Nimoo is a stop for all the river rafting groups and is the main starting point for the annually held all-India river rafting expedition on the Indus River. The temperature here varies from 40 °C in summer to −29 °C in winter. Due to such a harsh climate and extreme weather conditions, this area has very little vegetation cover (as seen in the picture on the right). It has a hydroelectric power plant known as the Nimu-Bazgo dam.

Magnet Hill is a gravity defying road 7.5 km southeast of Nimoo.

History
On 6 August 2010, the village was impacted by the 2010 Ladakh floods.

Tourism
Nimo has several monasteries and orchards. Rafting in the Indus River (Grade 1) and rafting in the Zanskar River (Grade 2) are popular outdoor sports. The confluence of Zanskar and Indus rivers is located closeby.

Nimoo is also very famous for its tea-samosa and Chola-puri at Nimoo Market.

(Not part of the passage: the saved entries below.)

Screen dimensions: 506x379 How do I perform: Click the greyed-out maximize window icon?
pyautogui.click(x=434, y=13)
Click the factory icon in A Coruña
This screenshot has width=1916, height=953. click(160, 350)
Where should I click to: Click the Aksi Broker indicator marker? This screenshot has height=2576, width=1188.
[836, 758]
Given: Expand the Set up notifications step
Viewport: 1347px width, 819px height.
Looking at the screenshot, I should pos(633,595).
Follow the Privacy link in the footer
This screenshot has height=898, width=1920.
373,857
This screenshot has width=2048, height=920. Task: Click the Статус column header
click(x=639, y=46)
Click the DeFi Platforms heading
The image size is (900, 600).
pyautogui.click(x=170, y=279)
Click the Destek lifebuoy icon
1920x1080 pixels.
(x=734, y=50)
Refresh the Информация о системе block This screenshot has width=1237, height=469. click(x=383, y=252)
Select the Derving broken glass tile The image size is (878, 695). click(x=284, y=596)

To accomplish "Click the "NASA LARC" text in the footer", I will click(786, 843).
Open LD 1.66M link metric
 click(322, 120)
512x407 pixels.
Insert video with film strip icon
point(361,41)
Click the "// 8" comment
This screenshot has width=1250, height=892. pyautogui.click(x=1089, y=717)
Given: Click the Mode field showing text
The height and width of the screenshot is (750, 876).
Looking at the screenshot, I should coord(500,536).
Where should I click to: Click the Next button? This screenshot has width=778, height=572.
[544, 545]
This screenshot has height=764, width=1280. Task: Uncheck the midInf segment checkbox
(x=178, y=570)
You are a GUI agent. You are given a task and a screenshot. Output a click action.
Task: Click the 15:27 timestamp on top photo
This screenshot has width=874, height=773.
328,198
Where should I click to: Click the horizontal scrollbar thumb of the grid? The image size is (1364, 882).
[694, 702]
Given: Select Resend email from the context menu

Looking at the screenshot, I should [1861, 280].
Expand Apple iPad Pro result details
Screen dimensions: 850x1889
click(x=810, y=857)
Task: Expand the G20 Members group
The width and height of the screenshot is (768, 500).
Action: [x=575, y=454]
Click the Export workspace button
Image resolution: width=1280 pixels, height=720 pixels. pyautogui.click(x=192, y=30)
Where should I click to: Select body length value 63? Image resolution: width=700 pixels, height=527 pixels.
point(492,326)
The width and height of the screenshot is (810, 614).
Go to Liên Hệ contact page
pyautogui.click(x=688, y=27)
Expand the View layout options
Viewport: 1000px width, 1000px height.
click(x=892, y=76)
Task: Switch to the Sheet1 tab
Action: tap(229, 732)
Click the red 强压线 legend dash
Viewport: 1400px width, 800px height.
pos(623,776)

Magnetic hill optical illusion

Magnet Hill or Nimoo-Leh Magnet Hill is a gravity hill located near Leh in Ladakh, India. Due to the surrounding geographical features, it has an optical illusion where vehicles seem to roll uphill in defiance of gravity when they are, in fact, rolling downhill. It is 7.5 km southeast of Nimo and 26.5 km west of Leh on Srinagar-Ladakh road.

Religious significance
Nimo is religiously significant for Buddhism and  Sikhism.
Along with the Ganges, the Indus river is also considered very important in Hindu theology.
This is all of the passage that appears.